HAVING will execute after GROUP BY. HAVING is the aggregation version of the WHERE clause. While HAVING can be used without GROUP BY being present, it is typically used when the user wants to filter by an aggregate function. Since aggregation is a non-relational operation, HAVING operates in a similar fashion to GROUP BY explaining the execution of this clause lower in the execution order.
UNION / UNION ALL combines the result sets of multiple queries. Once this combination is complete, the final result set can be ordered and limited which is why this clause falls before ORDER BY and LIMIT / OFFSET in the execution order and after the relational and non-relational operations have run to finalize the individual result sets.
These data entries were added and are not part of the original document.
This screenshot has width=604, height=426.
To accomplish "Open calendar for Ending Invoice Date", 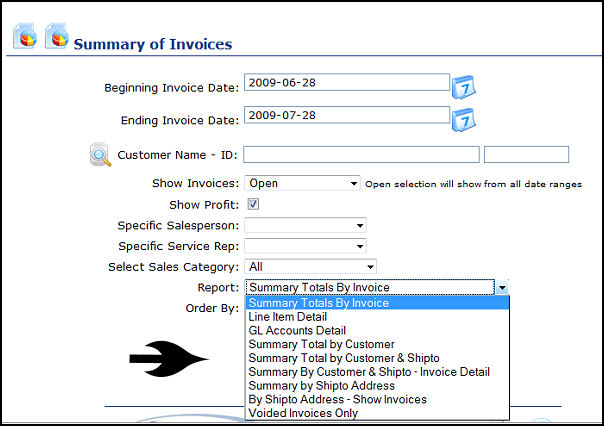I will (x=463, y=120).
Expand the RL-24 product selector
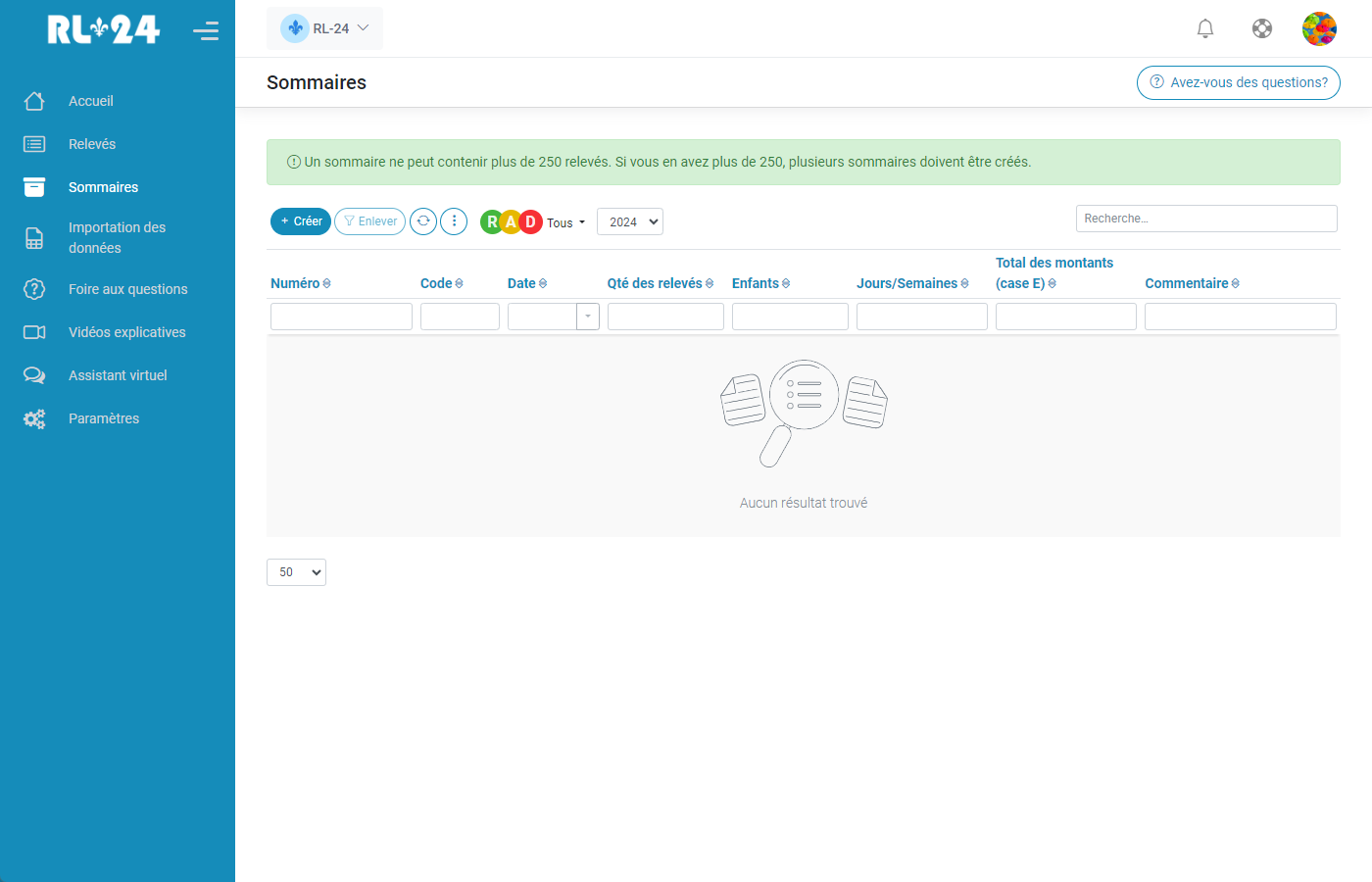Image resolution: width=1372 pixels, height=882 pixels. 324,28
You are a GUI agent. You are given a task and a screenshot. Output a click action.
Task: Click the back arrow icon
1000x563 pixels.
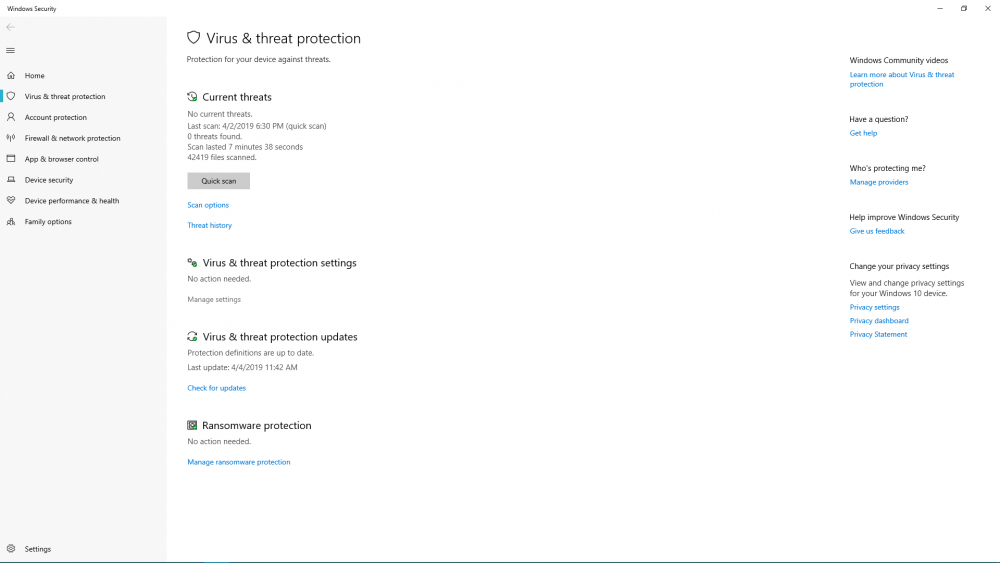coord(10,27)
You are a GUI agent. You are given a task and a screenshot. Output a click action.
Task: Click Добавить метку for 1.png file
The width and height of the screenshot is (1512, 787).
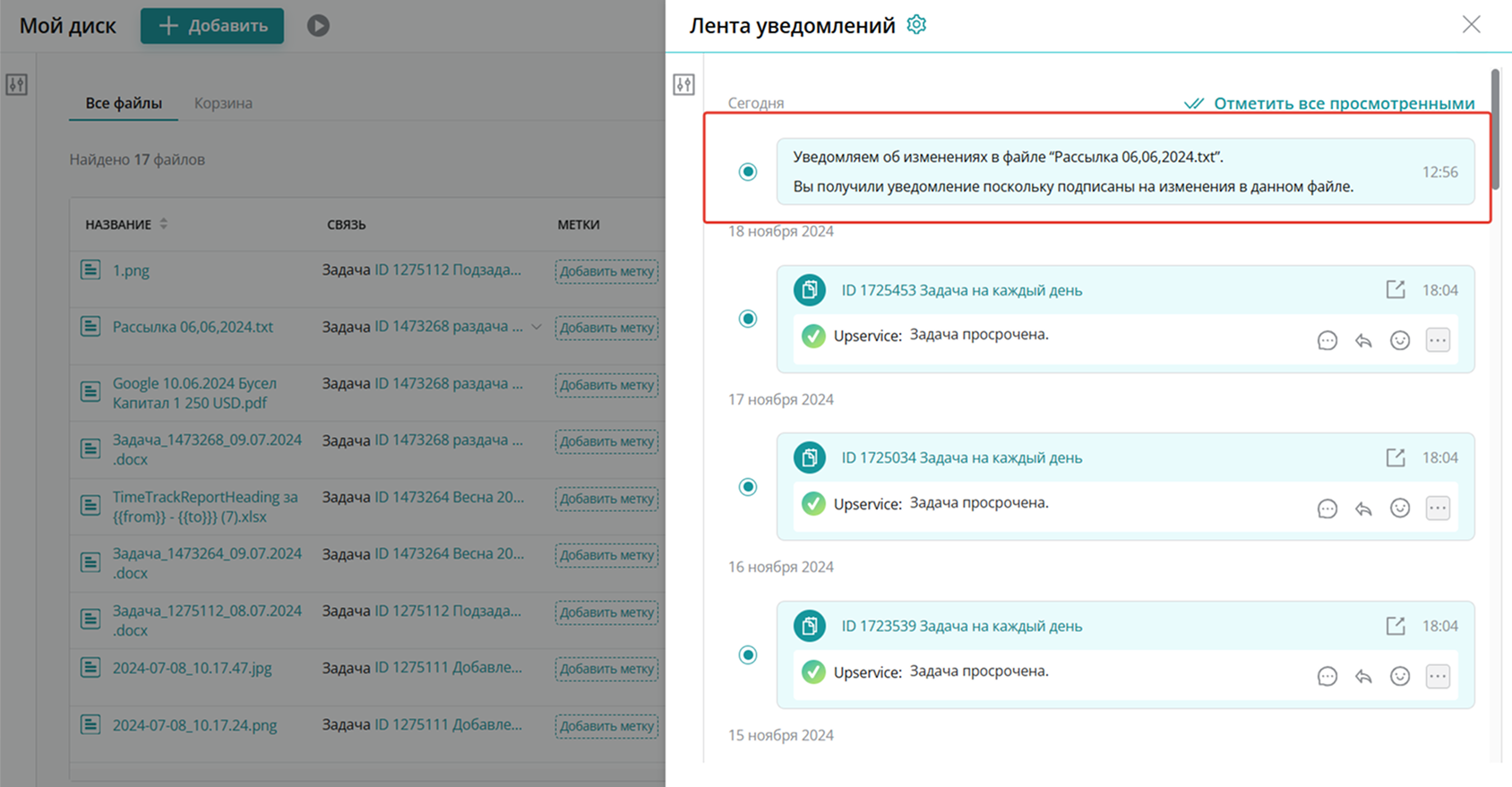[x=606, y=271]

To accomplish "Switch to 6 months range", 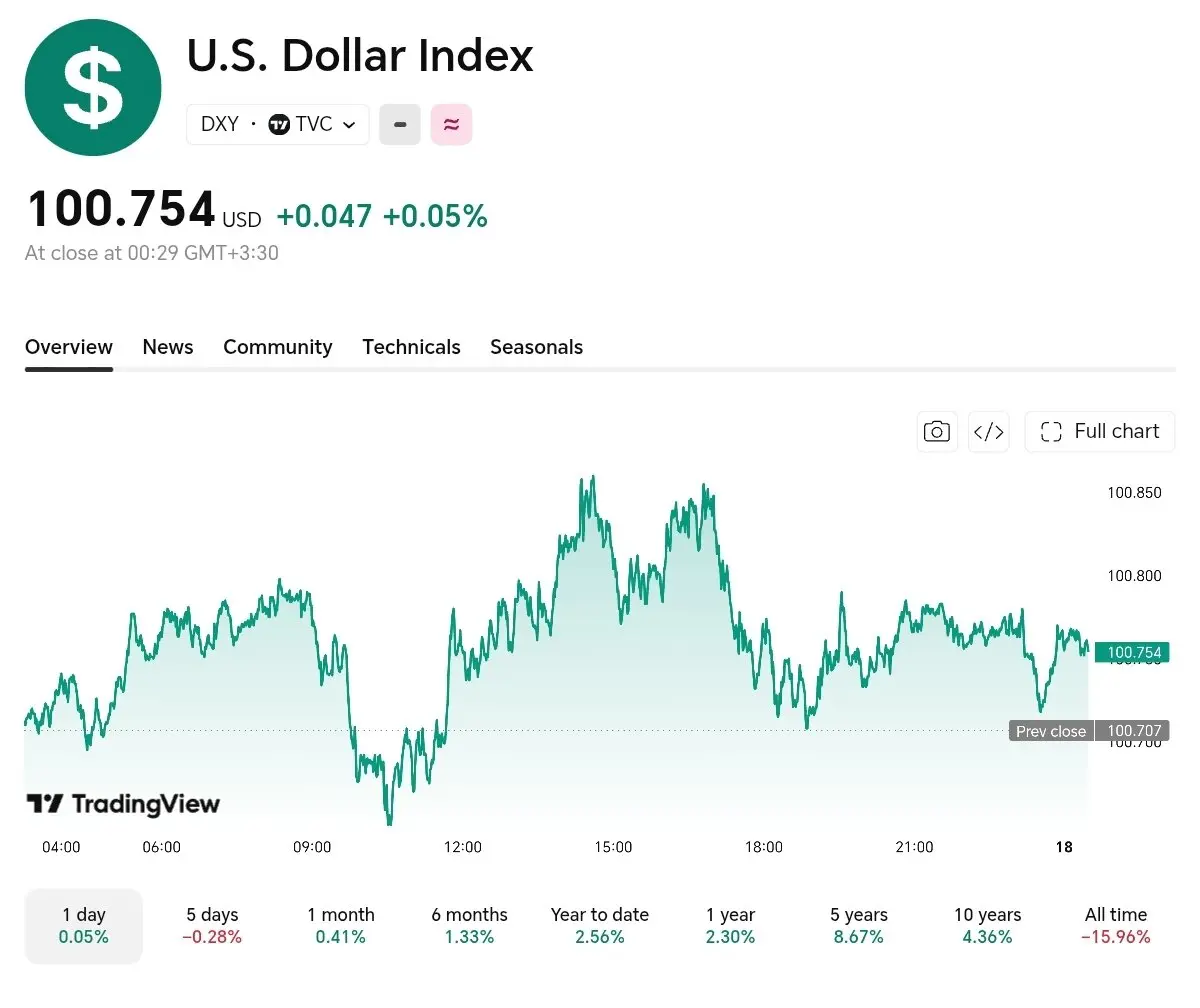I will 470,926.
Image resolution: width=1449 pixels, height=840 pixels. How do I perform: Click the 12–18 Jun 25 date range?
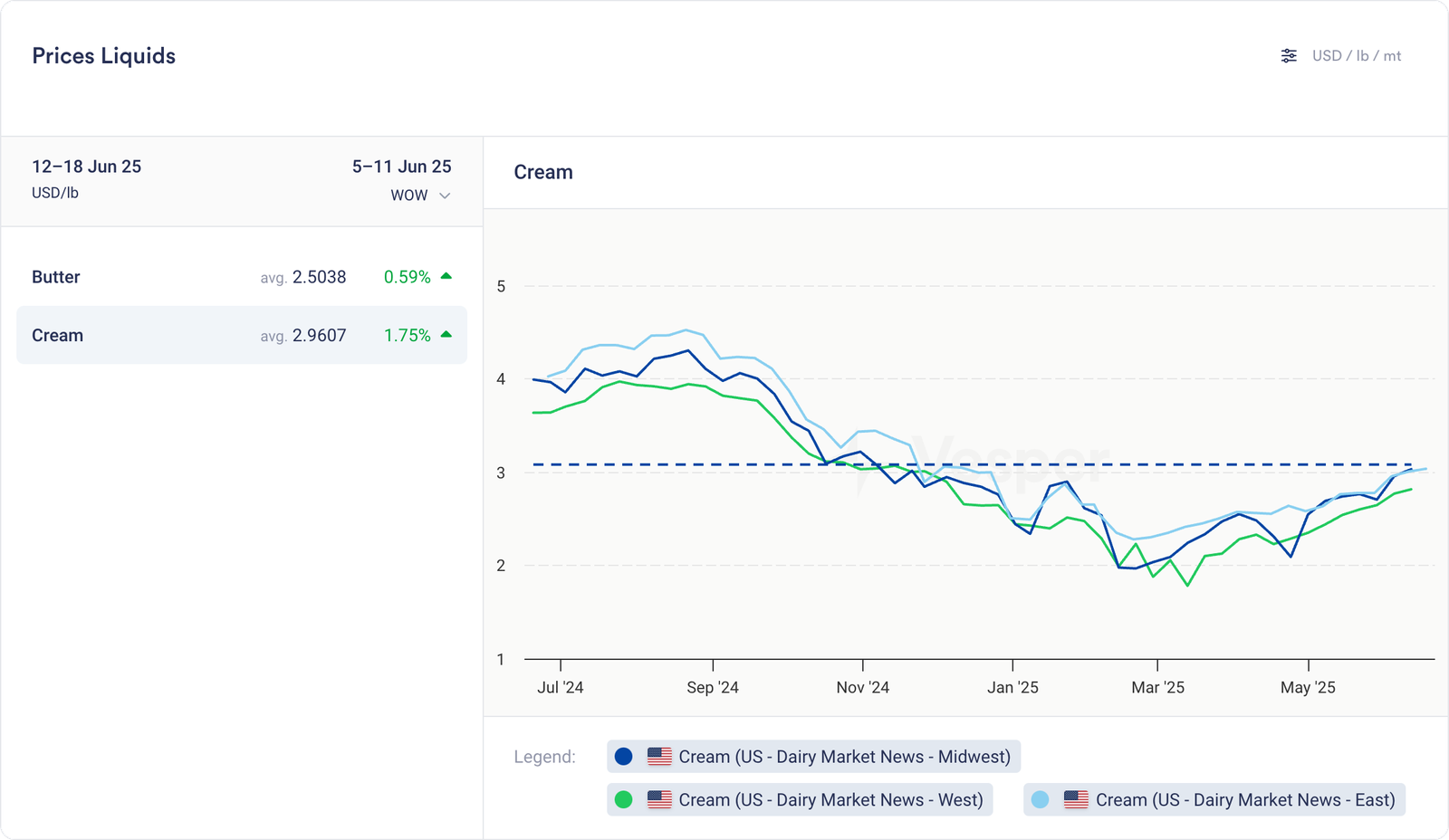(x=86, y=167)
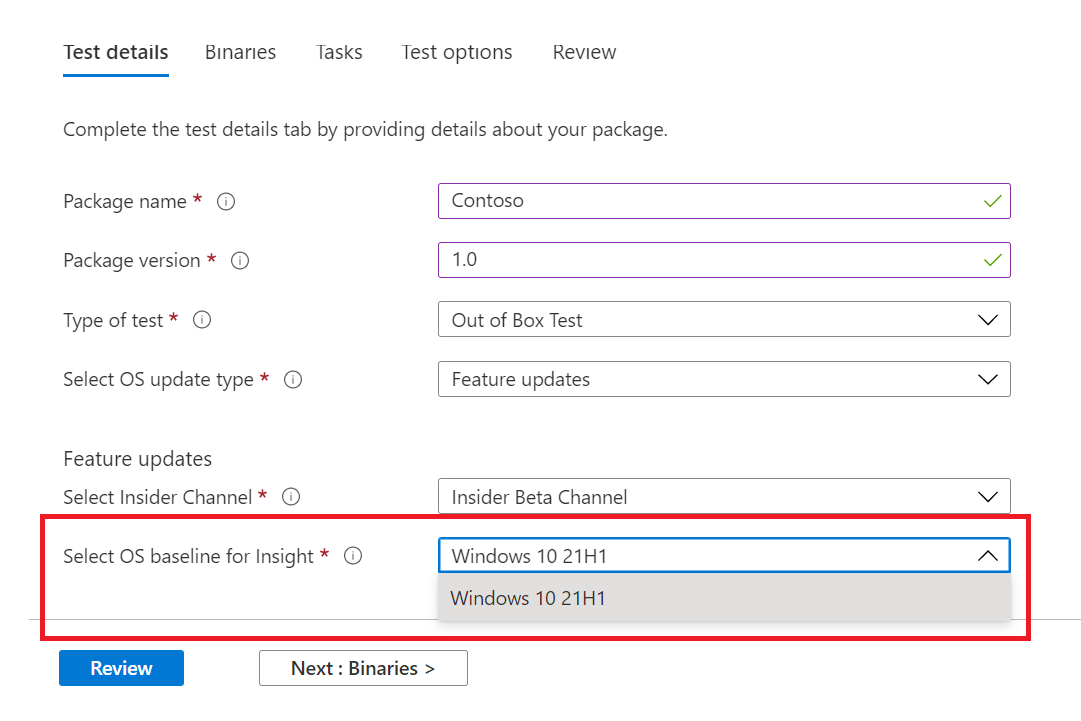Select Windows 10 21H1 from the list
1081x721 pixels.
click(x=724, y=598)
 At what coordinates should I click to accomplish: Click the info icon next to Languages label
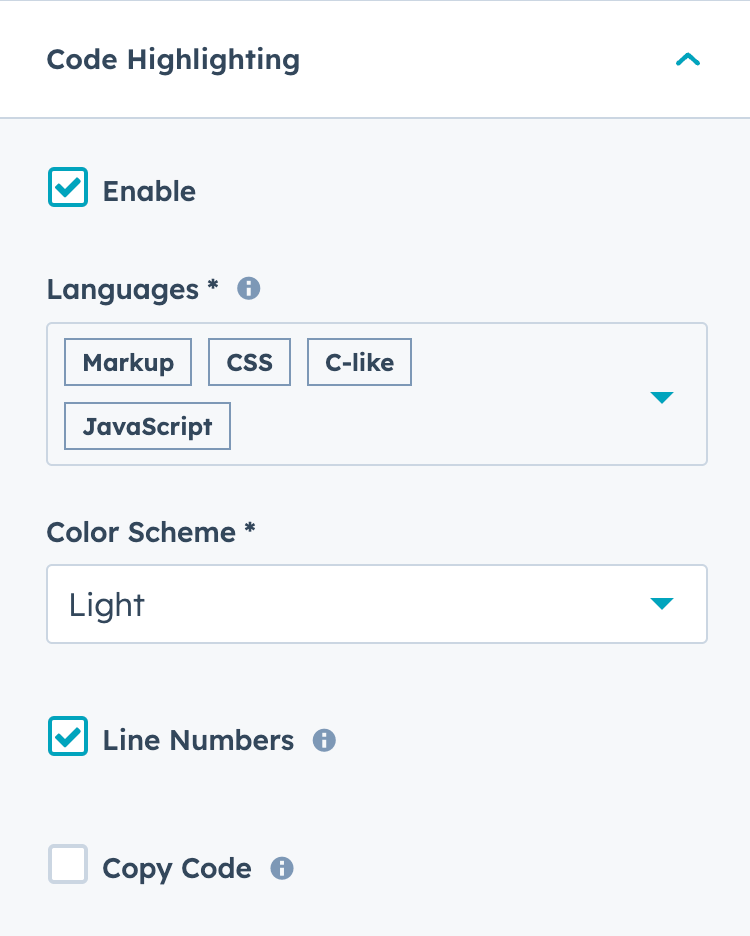(248, 288)
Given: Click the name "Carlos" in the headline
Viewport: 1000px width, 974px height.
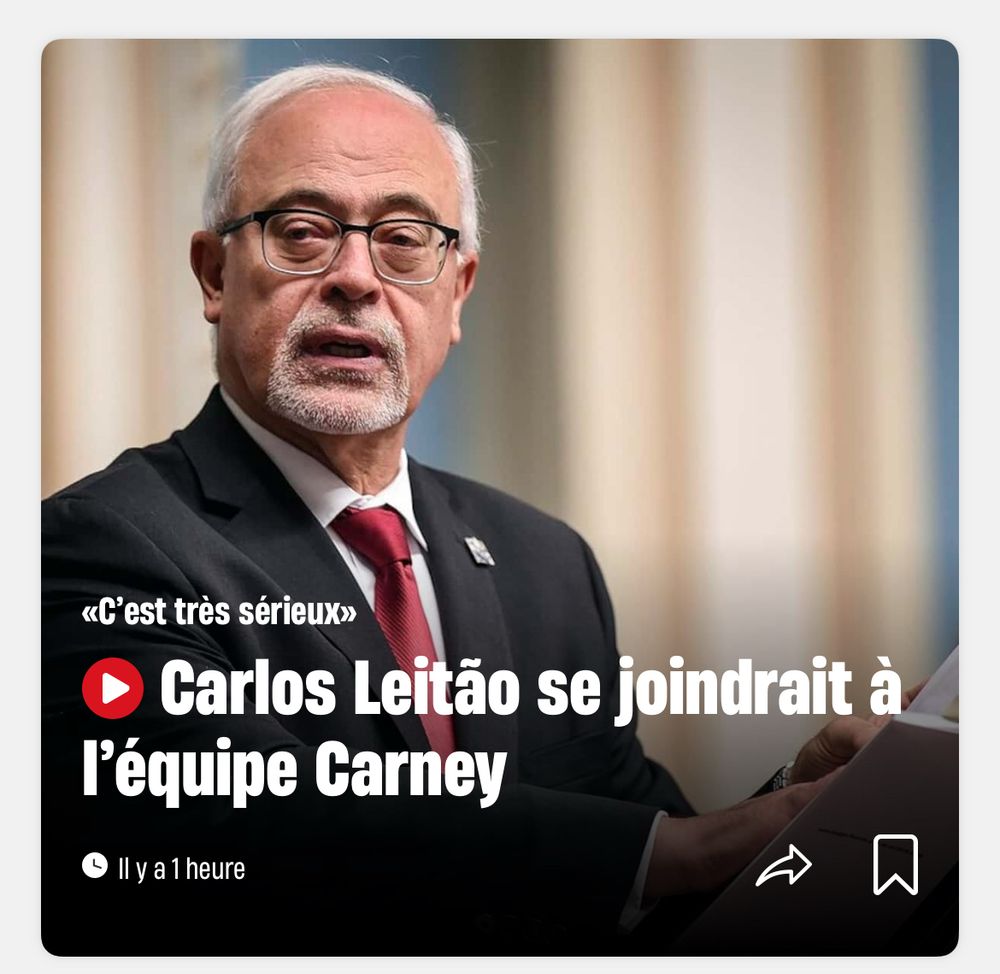Looking at the screenshot, I should (247, 688).
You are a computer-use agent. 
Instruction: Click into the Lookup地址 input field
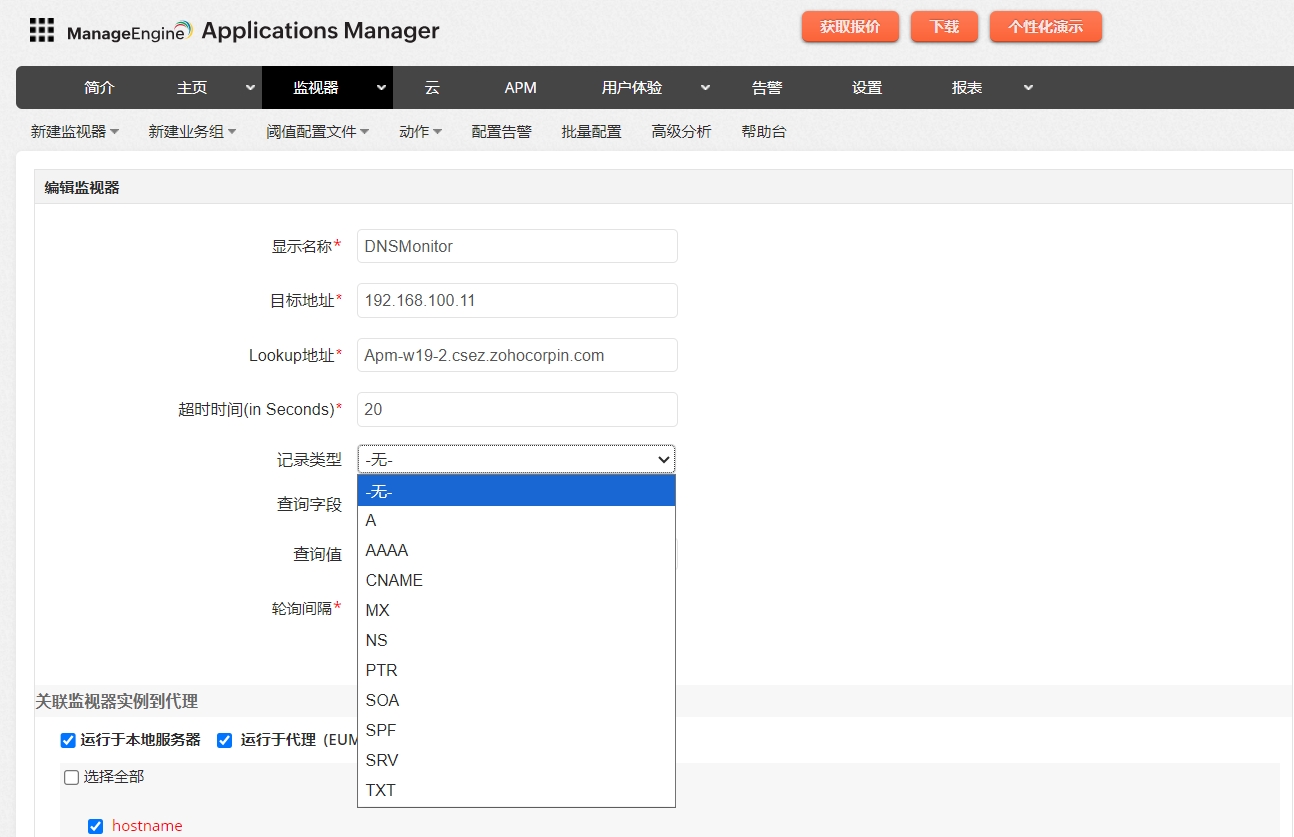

ORDER BY will execute after the relational data operations or if a non-relational operation is used, then after those operations. ORDER BY is the mechanism that sorts data once modifications to the result set are complete.
LIMIT and OFFSET will execute last in the execution order. After querying, aggregating, grouping and finally ordering data, these clauses will run, limiting the amount of rows displayed in the result set or offsetting the result set by the amount provided.